(Source data)

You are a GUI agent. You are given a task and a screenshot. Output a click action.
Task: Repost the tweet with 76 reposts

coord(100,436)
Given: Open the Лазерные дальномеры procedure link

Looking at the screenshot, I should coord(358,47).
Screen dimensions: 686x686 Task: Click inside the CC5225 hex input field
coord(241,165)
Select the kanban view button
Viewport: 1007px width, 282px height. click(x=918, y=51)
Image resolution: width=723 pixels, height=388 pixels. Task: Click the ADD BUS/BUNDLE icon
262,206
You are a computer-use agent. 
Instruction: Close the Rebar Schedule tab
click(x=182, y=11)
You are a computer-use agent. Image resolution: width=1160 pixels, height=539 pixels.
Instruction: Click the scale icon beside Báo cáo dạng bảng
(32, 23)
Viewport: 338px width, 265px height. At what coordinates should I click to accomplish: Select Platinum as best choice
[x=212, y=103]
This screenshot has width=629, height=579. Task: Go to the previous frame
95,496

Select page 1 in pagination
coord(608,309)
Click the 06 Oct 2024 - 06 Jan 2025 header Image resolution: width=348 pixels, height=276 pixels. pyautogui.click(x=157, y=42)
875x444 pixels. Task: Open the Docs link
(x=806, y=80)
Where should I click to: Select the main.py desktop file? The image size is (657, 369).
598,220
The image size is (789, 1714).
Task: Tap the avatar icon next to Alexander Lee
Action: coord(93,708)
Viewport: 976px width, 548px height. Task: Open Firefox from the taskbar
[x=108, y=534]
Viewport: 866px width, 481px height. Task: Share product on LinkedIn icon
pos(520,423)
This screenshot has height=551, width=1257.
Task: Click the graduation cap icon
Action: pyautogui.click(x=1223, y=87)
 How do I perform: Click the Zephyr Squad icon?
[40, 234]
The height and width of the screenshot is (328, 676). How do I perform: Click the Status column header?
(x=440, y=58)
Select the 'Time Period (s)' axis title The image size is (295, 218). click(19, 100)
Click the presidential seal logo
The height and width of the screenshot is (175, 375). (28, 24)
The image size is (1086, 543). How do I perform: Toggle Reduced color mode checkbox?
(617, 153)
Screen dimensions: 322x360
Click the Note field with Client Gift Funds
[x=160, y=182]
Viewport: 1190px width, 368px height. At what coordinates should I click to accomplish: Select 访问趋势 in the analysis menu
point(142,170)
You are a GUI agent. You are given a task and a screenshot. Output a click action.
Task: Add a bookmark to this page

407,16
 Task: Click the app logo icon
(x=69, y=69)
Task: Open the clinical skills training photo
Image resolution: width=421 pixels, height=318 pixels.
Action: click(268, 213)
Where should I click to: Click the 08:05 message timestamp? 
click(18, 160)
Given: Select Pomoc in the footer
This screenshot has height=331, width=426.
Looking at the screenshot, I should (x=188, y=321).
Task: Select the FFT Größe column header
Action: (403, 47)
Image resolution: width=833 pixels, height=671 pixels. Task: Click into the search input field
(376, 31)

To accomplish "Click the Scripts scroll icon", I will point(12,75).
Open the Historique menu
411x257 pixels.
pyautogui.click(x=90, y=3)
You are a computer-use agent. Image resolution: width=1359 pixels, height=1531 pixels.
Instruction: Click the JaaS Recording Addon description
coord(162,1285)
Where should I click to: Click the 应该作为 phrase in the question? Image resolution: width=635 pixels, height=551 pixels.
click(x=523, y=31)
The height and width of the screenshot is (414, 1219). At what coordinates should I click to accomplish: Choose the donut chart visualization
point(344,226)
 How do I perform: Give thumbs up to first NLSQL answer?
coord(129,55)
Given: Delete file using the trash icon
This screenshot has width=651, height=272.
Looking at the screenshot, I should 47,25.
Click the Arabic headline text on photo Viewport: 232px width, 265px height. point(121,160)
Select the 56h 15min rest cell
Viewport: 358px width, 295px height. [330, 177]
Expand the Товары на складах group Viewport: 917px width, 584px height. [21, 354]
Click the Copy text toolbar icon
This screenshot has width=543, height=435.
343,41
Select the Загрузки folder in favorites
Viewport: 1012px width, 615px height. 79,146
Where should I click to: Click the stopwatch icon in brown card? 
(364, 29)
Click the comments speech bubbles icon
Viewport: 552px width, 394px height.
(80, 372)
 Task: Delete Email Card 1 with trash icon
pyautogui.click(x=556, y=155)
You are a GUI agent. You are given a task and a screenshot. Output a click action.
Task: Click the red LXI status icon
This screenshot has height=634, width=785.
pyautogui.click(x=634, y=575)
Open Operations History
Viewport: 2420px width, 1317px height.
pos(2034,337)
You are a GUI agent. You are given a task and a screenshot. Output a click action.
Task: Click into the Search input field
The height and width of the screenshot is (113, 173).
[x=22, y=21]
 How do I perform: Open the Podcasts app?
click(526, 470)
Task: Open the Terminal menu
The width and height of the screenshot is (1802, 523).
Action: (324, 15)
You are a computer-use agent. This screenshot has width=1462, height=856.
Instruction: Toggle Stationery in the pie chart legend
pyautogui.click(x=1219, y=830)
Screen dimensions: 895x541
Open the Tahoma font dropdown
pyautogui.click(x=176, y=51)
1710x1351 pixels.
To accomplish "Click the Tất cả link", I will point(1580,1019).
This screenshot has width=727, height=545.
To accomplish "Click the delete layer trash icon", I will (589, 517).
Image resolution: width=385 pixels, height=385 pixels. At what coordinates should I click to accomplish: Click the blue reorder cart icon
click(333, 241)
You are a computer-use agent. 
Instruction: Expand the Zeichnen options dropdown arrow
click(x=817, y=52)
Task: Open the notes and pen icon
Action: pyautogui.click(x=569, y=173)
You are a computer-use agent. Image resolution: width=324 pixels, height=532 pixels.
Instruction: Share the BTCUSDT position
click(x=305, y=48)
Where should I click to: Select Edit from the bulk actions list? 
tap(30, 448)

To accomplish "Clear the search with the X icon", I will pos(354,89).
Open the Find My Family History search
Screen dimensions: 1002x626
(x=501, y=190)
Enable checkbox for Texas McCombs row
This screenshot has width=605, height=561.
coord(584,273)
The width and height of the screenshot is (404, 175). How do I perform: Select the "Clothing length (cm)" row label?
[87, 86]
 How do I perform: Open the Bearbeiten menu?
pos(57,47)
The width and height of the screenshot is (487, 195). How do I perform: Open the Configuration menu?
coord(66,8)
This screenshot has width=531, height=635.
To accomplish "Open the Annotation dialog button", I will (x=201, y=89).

(End Source data)

Task item
When the word "History" appears in a line of the listing, pull that line out.

Output of the task
Open Operations History
Open the Find My Family History search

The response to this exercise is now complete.